TO DO:
Output the full listing below exactly.

EXCERPTED DATA: Begin

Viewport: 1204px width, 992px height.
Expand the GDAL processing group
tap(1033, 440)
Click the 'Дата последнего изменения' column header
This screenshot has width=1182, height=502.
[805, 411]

EXCERPTED DATA: End

EXERCISE RESPONSE:
Viewport: 1204px width, 992px height.
Expand the GDAL processing group
tap(1033, 440)
Click the 'Дата последнего изменения' column header
This screenshot has width=1182, height=502.
[805, 411]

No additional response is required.